----- EXERCISE MATERIAL -----
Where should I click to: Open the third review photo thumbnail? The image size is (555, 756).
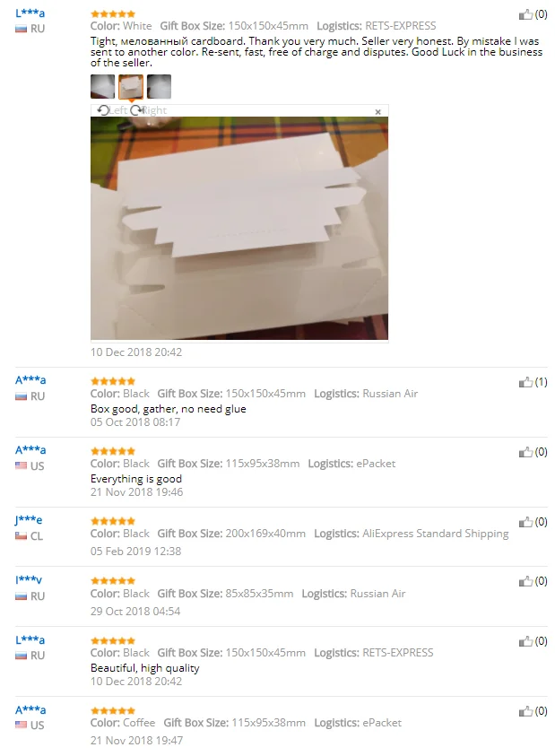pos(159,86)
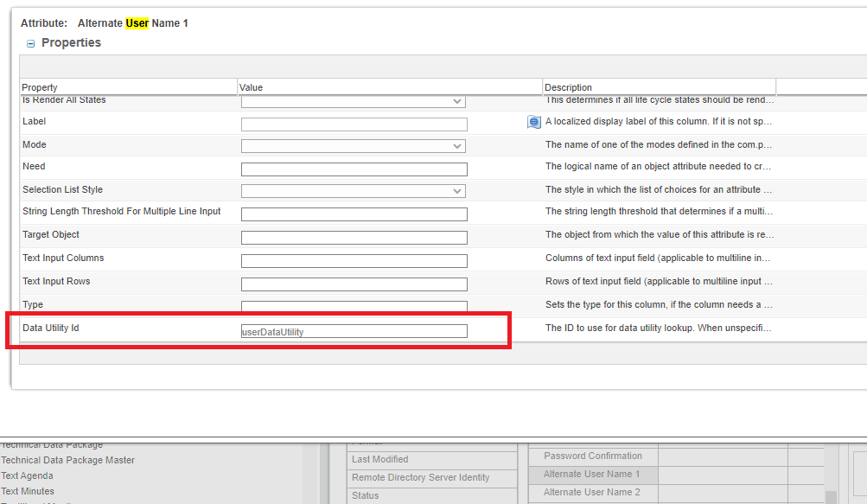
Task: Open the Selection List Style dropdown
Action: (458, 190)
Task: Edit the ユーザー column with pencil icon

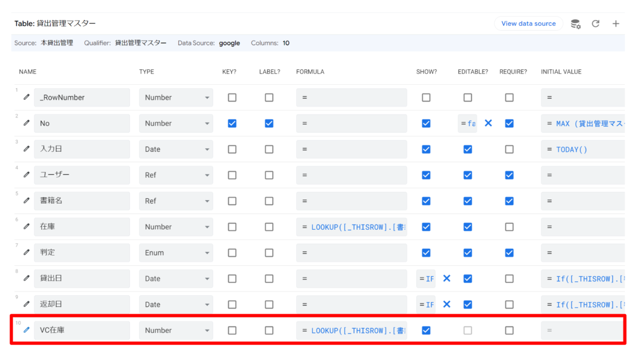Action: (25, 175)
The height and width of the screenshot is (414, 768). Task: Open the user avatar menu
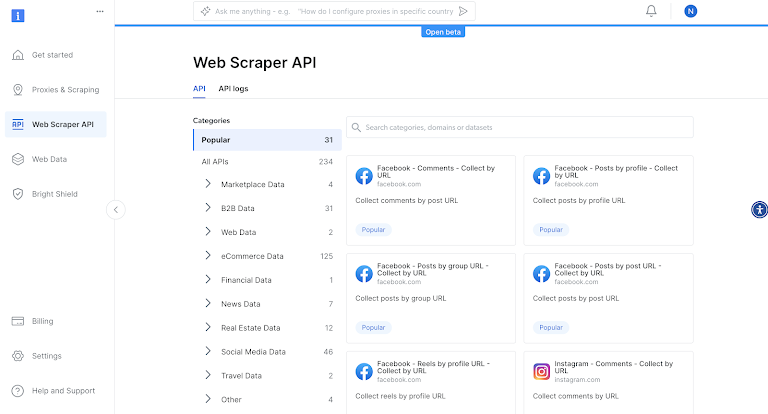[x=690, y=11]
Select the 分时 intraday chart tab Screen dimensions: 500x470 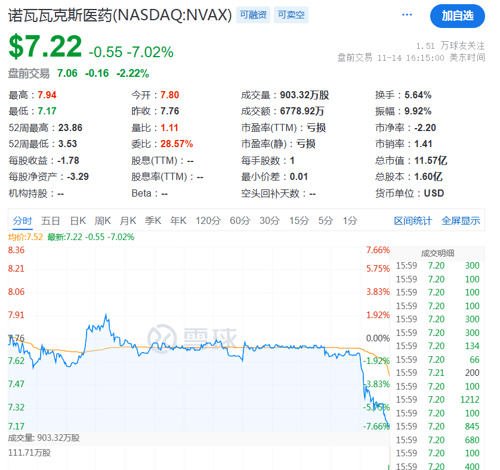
-----
Exactly the lines from the one with "The height and" through the end of the records are to be repeated, both ends included, and pictures are to be omitted.

The height and width of the screenshot is (414, 768). Task: Open the user avatar menu
[x=690, y=11]
Select the 分时 intraday chart tab Screen dimensions: 500x470 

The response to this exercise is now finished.